The coronavirus pandemic is decimating the American tourism industry

As COVID-19 cases in the United States continue to surge, it’s clear that it will be a while before Americans can flatten the curve. With no definite idea of when it will be safe to travel to the U.S. yet, the American tourism industry is officially in a depression, according to the U.S. Travel Association.

Quartz reports that foreign visitors’ spending declined by 77% in April 2020 compared to April 2019, and experts don’t feel confident May or June will see an improvement. The U.S. Travel Association predicts that international spending in 2020 will fall 75%—from $155 billion to $39 billion. 

The public perception of how the U.S. is handling the pandemic indicates that foreign travel won’t increase anytime soon. In June, the BBC reported that European Union ambassadors banned most American visitors from entering the E.U., which would dissuade Europeans from traveling to the U.S., too. 

On June 23, Brand USA released a COVID-19 international market update that said there’s a substantial worldwide dip in intent to visit the U.S. in 2020, with the sharpest decline coming from China. The report found that the U.S. will continue to lose market share because the overall dip in intent to travel to the U.S. is more substantial than to other countries. 

International spending isn’t the only factor that economists expect will take a hit. Not only do foreigners want to avoid the U.S., but Americans are also wary of going on vacation within the country. The U.S. Travel Association expects domestic traveling to fall 40%, from $972 billion to $583 billion. That will lead to a drop in total travel spending by 45% by the end of 2020. 

Because of the sharp decline in spending from foreigners and domestic travelers alike, the U.S. Travel Association says that while the U.S. economy is in a recession, the American tourism industry is actually in a depression.
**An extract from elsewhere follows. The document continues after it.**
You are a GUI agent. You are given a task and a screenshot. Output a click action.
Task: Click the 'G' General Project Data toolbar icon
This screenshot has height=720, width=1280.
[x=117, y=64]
The travel industry unemployment is 51%, twice the unemployment of the worst year of the Great Depression and nine times worse than the year following Sept. 11. More than 8 million people in the tourism workforce have lost their job, representing 38% of all job losses through April. 

The tourism industry has seen minor improvements since April. A June 25 report shows the industry grew by 5% to $10.6 billion. 

“The travel economy measured 55% below last year’s levels for the week ending June 20th, registering a $13.2 billion loss when compared to the same week a year ago,” the report said. “Since the beginning of March, the COVID-19 pandemic has resulted in over $250 billion in losses for the U.S. travel economy.” 

Although the number of states with year-over-year losses of less than 50% grew to 22, the report found that the District of Columbia, Hawaii, and Massachusetts continue to suffer declines exceeding 70%. 

The tourism workforce will probably have to hang tight awhile longer. Brand USA doesn’t expect a return to international inbound travel until the spring of 2021.